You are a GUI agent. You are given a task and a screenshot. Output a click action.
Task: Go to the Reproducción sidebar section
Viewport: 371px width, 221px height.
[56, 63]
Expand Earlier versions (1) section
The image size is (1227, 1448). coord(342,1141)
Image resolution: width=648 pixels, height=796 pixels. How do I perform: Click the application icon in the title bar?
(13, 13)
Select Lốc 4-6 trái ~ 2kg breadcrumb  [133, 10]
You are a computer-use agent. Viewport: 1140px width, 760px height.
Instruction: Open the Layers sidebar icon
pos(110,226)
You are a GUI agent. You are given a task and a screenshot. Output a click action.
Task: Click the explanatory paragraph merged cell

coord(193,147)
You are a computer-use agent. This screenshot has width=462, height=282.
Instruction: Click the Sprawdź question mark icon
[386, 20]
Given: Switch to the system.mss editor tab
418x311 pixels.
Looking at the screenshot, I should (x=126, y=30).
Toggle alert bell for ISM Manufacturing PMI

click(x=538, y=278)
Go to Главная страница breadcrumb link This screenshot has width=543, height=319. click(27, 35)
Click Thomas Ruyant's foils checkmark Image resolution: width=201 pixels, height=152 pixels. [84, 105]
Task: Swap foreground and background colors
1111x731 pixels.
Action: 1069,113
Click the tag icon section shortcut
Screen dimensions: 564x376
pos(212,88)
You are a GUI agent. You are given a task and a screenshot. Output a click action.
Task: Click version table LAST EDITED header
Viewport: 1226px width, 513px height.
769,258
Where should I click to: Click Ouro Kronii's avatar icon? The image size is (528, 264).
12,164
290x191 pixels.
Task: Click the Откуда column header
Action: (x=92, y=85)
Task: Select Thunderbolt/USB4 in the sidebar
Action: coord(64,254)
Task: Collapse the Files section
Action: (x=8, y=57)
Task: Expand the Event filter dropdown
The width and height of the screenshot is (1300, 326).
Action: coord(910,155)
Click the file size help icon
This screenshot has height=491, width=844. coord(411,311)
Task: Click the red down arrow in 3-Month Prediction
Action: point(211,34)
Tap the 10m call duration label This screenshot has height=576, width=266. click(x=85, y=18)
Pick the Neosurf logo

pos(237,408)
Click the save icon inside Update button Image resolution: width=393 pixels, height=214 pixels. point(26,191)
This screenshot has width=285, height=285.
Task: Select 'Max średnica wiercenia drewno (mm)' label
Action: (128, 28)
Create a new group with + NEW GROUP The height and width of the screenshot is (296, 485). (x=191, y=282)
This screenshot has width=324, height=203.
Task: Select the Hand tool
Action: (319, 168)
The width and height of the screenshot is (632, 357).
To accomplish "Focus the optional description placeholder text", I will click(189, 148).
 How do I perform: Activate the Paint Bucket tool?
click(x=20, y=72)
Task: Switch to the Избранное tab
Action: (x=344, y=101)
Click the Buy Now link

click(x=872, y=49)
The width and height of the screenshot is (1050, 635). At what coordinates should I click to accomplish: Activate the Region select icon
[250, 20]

----

- Exercise -
Return all of the data exactly as it reads.

- Solution below -
You are a GUI agent. You are given a task and a screenshot. Output a click action.
Task: Go to the Reproducción sidebar section
Viewport: 371px width, 221px height.
[56, 63]
Expand Earlier versions (1) section
The image size is (1227, 1448). coord(342,1141)
Image resolution: width=648 pixels, height=796 pixels. How do I perform: Click the application icon in the title bar?
(13, 13)
Select Lốc 4-6 trái ~ 2kg breadcrumb  [133, 10]
You are a computer-use agent. Viewport: 1140px width, 760px height.
Instruction: Open the Layers sidebar icon
pos(110,226)
You are a GUI agent. You are given a task and a screenshot. Output a click action.
Task: Click the explanatory paragraph merged cell

coord(193,147)
You are a computer-use agent. This screenshot has width=462, height=282.
Instruction: Click the Sprawdź question mark icon
[386, 20]
Given: Switch to the system.mss editor tab
418x311 pixels.
Looking at the screenshot, I should (x=126, y=30).
Toggle alert bell for ISM Manufacturing PMI

click(x=538, y=278)
Go to Главная страница breadcrumb link This screenshot has width=543, height=319. click(27, 35)
Click Thomas Ruyant's foils checkmark Image resolution: width=201 pixels, height=152 pixels. [84, 105]
Task: Swap foreground and background colors
1111x731 pixels.
Action: 1069,113
Click the tag icon section shortcut
Screen dimensions: 564x376
pos(212,88)
You are a GUI agent. You are given a task and a screenshot. Output a click action.
Task: Click version table LAST EDITED header
Viewport: 1226px width, 513px height.
769,258
Where should I click to: Click Ouro Kronii's avatar icon? The image size is (528, 264).
12,164
290x191 pixels.
Task: Click the Откуда column header
Action: (x=92, y=85)
Task: Select Thunderbolt/USB4 in the sidebar
Action: coord(64,254)
Task: Collapse the Files section
Action: (x=8, y=57)
Task: Expand the Event filter dropdown
The width and height of the screenshot is (1300, 326).
Action: coord(910,155)
Click the file size help icon
This screenshot has height=491, width=844. coord(411,311)
Task: Click the red down arrow in 3-Month Prediction
Action: point(211,34)
Tap the 10m call duration label This screenshot has height=576, width=266. click(x=85, y=18)
Pick the Neosurf logo

pos(237,408)
Click the save icon inside Update button Image resolution: width=393 pixels, height=214 pixels. point(26,191)
This screenshot has width=285, height=285.
Task: Select 'Max średnica wiercenia drewno (mm)' label
Action: (128, 28)
Create a new group with + NEW GROUP The height and width of the screenshot is (296, 485). (x=191, y=282)
This screenshot has width=324, height=203.
Task: Select the Hand tool
Action: (319, 168)
The width and height of the screenshot is (632, 357).
To accomplish "Focus the optional description placeholder text", I will click(189, 148).
 How do I perform: Activate the Paint Bucket tool?
click(x=20, y=72)
Task: Switch to the Избранное tab
Action: (x=344, y=101)
Click the Buy Now link

click(x=872, y=49)
The width and height of the screenshot is (1050, 635). At what coordinates should I click to accomplish: Activate the Region select icon
[250, 20]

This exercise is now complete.